**Supplied material**
______________________________
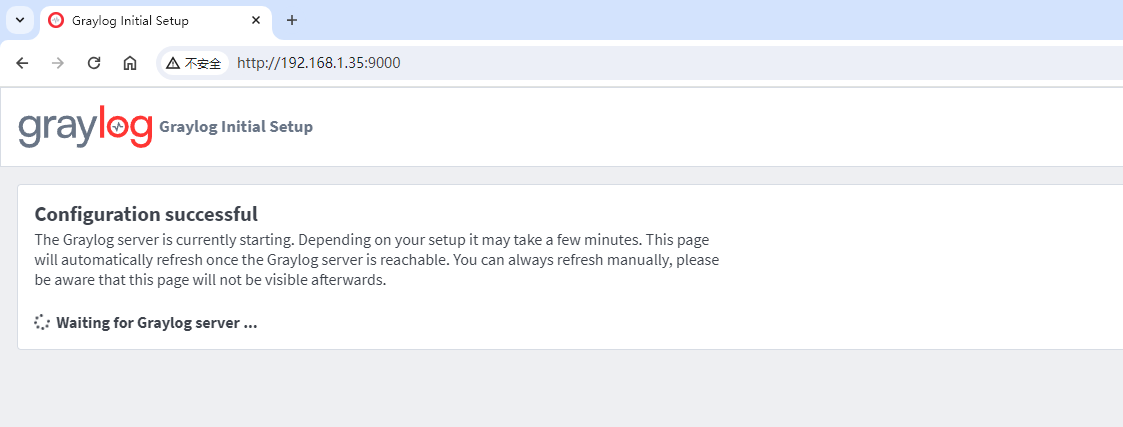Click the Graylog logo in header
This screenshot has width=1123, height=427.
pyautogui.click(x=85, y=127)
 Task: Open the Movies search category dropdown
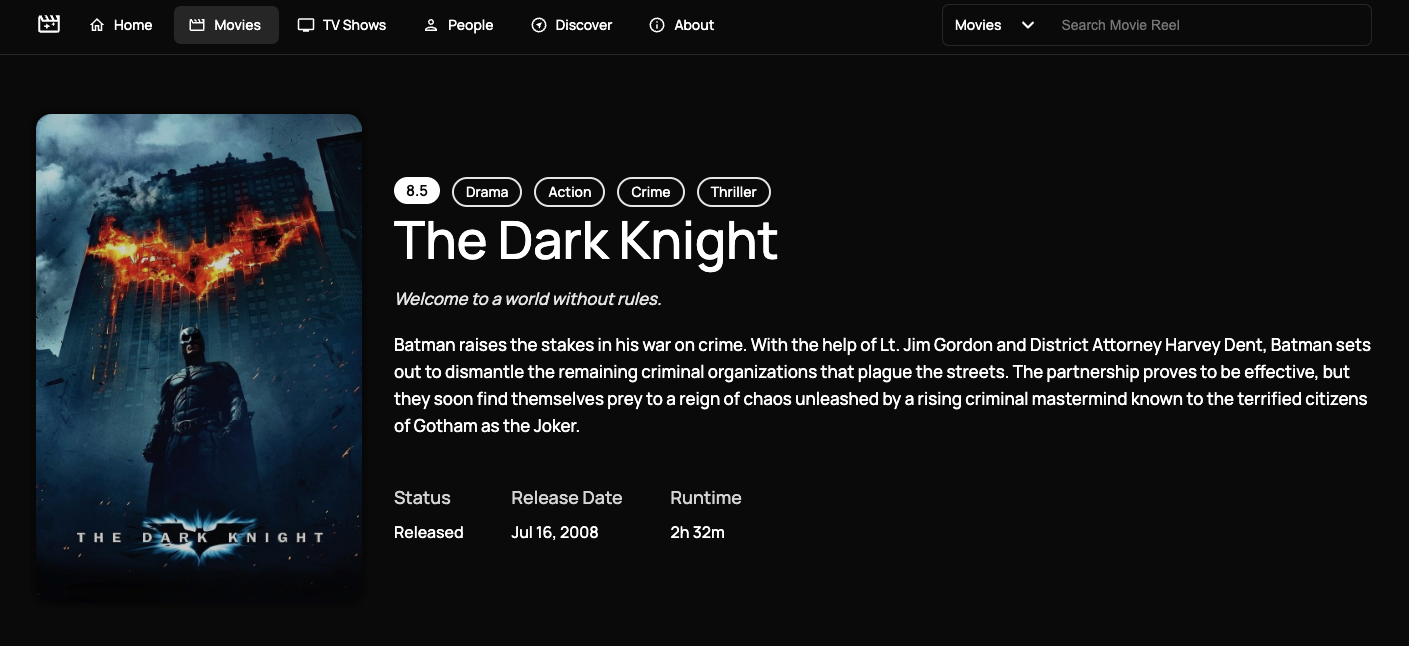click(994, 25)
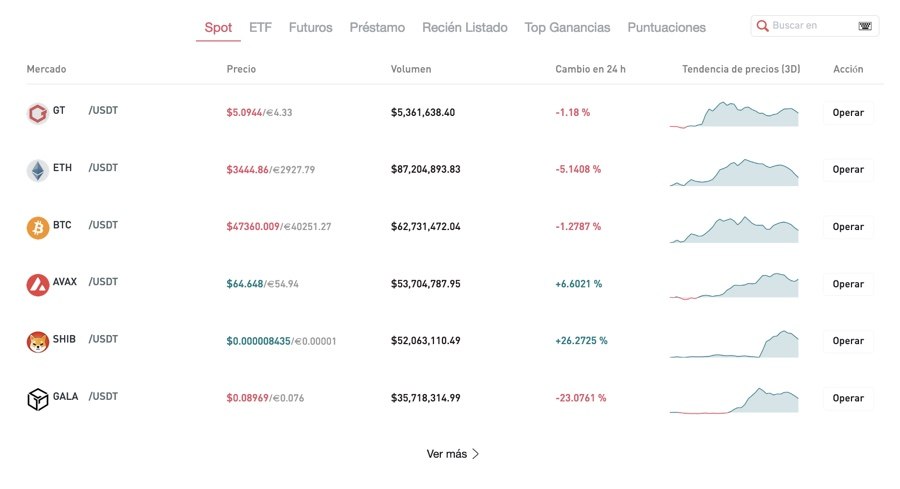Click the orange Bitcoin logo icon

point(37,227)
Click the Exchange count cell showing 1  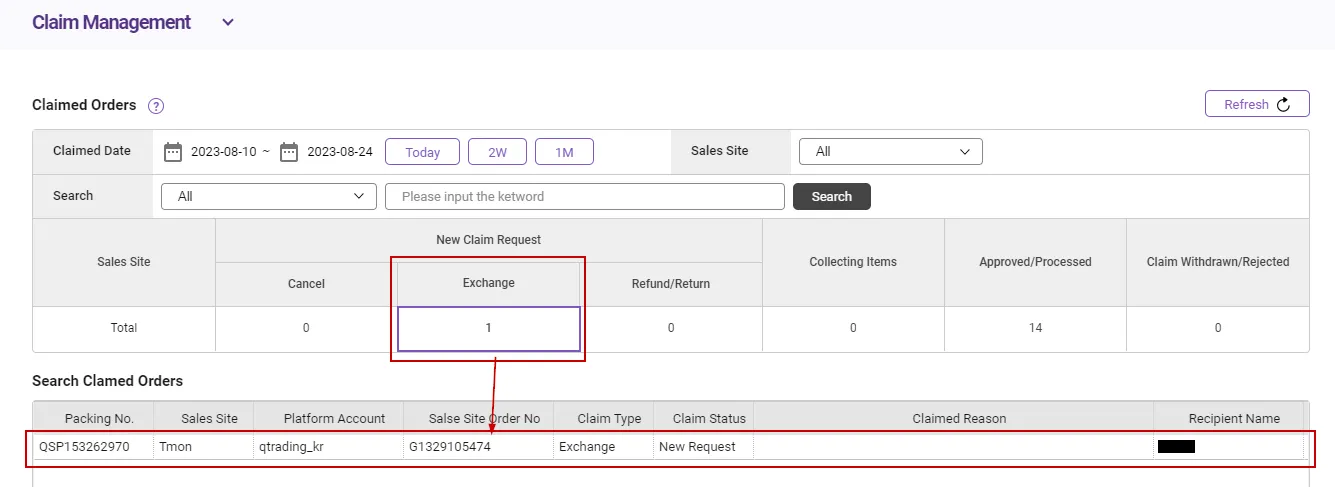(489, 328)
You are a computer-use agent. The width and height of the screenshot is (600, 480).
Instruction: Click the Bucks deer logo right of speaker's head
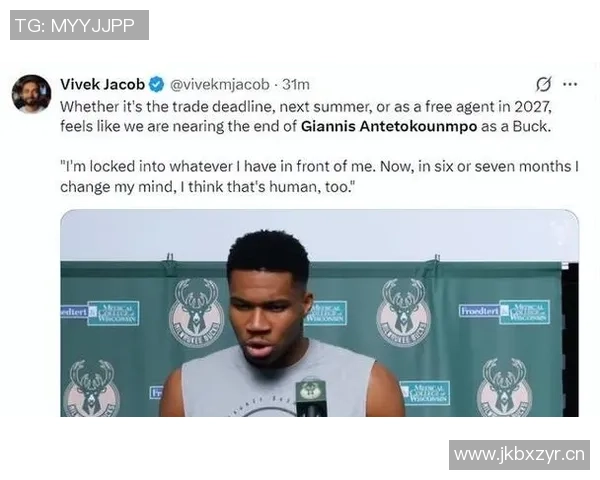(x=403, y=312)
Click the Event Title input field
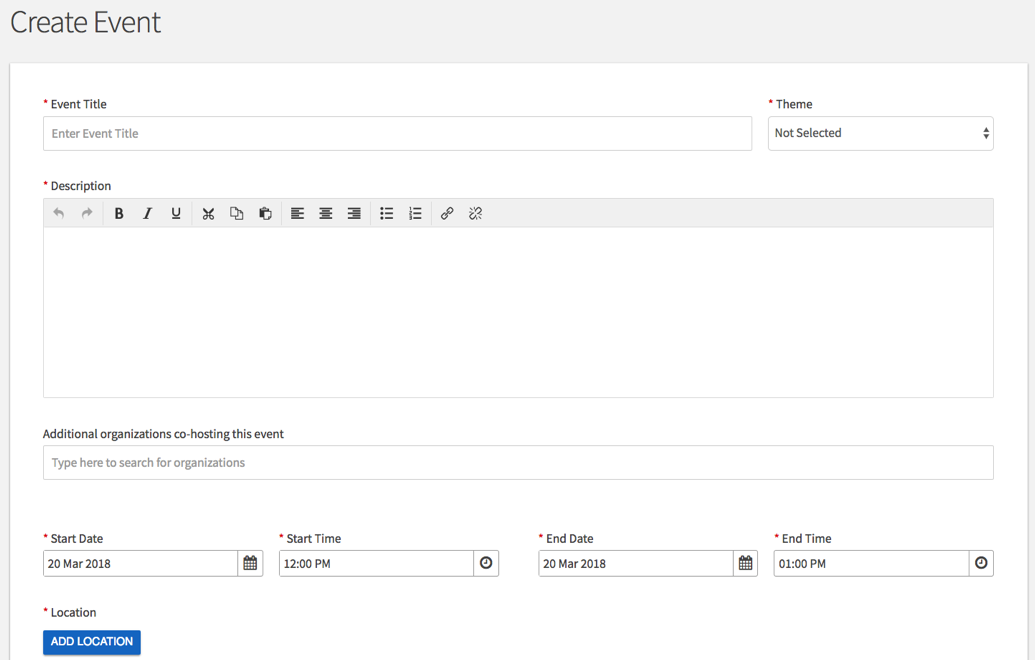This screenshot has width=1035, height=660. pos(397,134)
______________________________
**Aim of the task**
The required answer is the lines from the one that contains "Instruction: Click the" through the last line of the records, restated word for word, with every picture dropped.

**Completed exercise**
Instruction: Click the Bucks deer logo right of speaker's head
(x=403, y=312)
Click the Event Title input field
This screenshot has width=1035, height=660. pos(397,134)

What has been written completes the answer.